Maybe I was too hard on editors…

In the last post I talked about how most business book editors don’t edit books anymore. After reflection I think I was too hard on my colleagues.  After all, for more than two decades, I was one of those over-worked editors I described, turning out some 25 books a year for a large publishing company/imprint. 

While it is true that there wasn’t much time for editing (I was too busy searching for viable authors and book projects), I always managed to find time for those books that really got my juices flowing. Whether it was in five a.m. sessions or on weekends, I line edited the books that had the most potential and needed the most work (in that order).

I remember, for example, seven consecutive weekends one winter, donning a winter coat in unheated publishing offices to rewrite a book on Jack Welch that was badly in need of an overhaul (it was worth it–it ultimately sold 175,000 copies).  The point is that if I could find time to edit, so could dozens of other over-worked business book editors who are no less dedicated to their craft than I am. I certainly have no monpoly on hard work or dilligence, but when I worked for those companies—the ones turning out books by the boatload—the demands of the job did force me to pick and choose which books I would spend the most time on. 

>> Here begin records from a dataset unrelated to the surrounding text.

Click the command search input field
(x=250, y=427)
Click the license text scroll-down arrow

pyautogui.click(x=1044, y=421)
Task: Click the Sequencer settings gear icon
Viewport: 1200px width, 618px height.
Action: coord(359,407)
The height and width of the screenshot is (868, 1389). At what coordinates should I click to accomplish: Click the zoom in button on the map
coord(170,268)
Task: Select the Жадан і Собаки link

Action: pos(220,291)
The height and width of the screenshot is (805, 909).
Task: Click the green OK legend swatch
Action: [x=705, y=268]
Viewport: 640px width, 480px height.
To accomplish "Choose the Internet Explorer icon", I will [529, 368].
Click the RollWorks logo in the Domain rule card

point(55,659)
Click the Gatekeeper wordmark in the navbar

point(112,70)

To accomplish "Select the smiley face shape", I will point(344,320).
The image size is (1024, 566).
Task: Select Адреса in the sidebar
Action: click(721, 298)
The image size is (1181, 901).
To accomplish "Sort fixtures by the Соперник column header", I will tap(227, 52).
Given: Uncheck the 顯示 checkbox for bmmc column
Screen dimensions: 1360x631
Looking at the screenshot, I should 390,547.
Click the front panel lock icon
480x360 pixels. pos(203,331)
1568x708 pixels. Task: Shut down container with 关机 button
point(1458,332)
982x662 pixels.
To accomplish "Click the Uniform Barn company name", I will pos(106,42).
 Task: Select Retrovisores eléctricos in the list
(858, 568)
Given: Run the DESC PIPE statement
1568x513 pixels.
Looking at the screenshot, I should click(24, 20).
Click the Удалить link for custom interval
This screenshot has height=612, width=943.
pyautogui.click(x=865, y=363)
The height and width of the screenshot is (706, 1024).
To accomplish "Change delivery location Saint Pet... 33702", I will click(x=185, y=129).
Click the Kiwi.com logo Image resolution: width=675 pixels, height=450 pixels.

I guess when push comes to shove, you need to sit down with your editor—or prospective editor—and have a candid, one-on-one talk about what he or she is willing to bring to the book from an editorial perspective. Perhaps you need to think of it like marriage. You know how they say when you marry a person you marry his or her whole family? The same is true in publishing. When you “marry” an editor, you marry the whole family, so make sure you are comfortable with the other people in the organization, and not only in editorial, but in marketing and publicity as well. This entails requesting a meeting with these key folks before you sign the publishing contract. If, for any reason, your editor, cannot or will not set up a meeting with key individuals in other departments that’s not a good sign. The best publishing organizations are only too happy to open its doors and set up a meeting with key members of editorial, publicity and marketing. If your publisher won’t be as open you may opt to select another publisher.